Kevin Seifert: Believe me, I'm well aware that Mayhew rarely speaks publicly and that the Lions' set-up calls for Schwartz to speak for the franchise on most matters. But I still don't think it's right for Mayhew to hide behind that structure in times of unique circumstances.
I fully understand why Mayhew wouldn't want to speak regularly. He wants his actions to speak for themselves and doesn't want to be put in a position to evaluate coaches and players in a public manner during the season. Rare is a general manager who comments on, say, a coach's decision to bench a quarterback or go for it on fourth down. And by all indications Mayhew maintains that policy on both a local and national level. It's not as if he has separate rules for different reporters or outlets.
I guess I just saw six incidents in five months to be beyond the daily operation and structure of any NFL team. It's not quite a crisis, but it is a dire-enough situation that team vice chairman Bill Ford called it "disappointing, very disappointing" and "a shame" last week.
I don't believe that Mayhew has an obligation to "to take the heat" from a throng of media because he "deserves" that punishment. Again, I thought it was unfair in this case for Schwartz to do all of the explaining and to be cast alone in the spotlight for something that is not only this serious, but also something an issue for which he does not have ultimate responsibility.
In the comments of this post on Chicago Bears offensive lineman Gabe Carimi, WINDYCITYWOMBRAIDERRETURNS notes that two first-round picks of former general manager Jerry Angelo -- Carimi and Chris Williams -- could "make or break the season."

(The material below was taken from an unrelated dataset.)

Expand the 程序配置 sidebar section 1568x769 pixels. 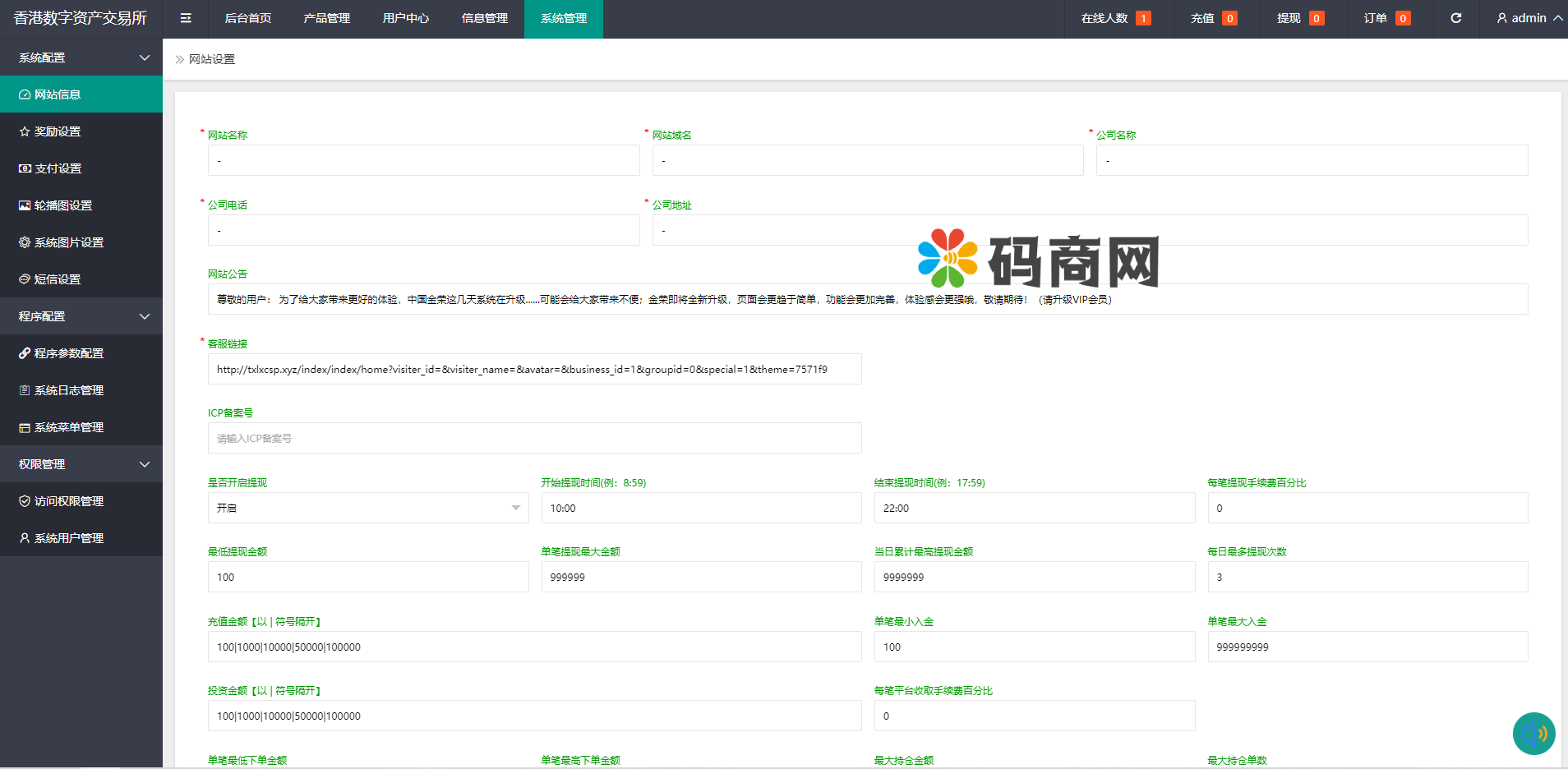[81, 315]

Kevin Seifert: In a way, it's interesting to see so much discussion on the Bears' relative lack of attention to their offensive line when two former first-round picks could conceivably be among their five starters this season.
Our commenter is no doubt hoping that Williams makes a career comeback and overtakes the left tackle position from J'Marcus Webb. That might be too much to ask, and it's quite possible Williams is headed for a year as a swing left/right tackle before departing the franchise in 2013.
But even if that's the case, it's not clear if Webb has any better chance than Williams to develop into a fixture at left tackle. That circumstance places further scrutiny on Angelo's failed attempt to lock down the position with Williams five years ago.
Brandon of London, Canada, remains concerned about Minnesota Vikings quarterback Christian Ponder after reading this post: While I would usually 100% agree with your feeling that you can't read too much into OTA's and off-season practices etc., but shouldn't the Vikings be extremely concerned that Ponder cannot even succeed when there's 0 pressure against their historically last bad secondary of last season (plus a few rookies)? Shouldn't now be when he's wowing people and being over-hyped?
Kevin Seifert: There is something to be said for that. I mean, it's far more common to read enthusiastic coverage of a player lighting it up during spring drills than the other way around.
And to be clear, my post wasn't meant to suggest that Ponder struggled through the OTA that I watched. He had one really bad mistake that I saw, one that seemed rare even in this kind of setting. But he also made his share of nice passes. He was inconsistent, which isn't totally unexpected for a player going through his first NFL offseason, and I thought that positive/negative was implied in the "fits and starts" headline.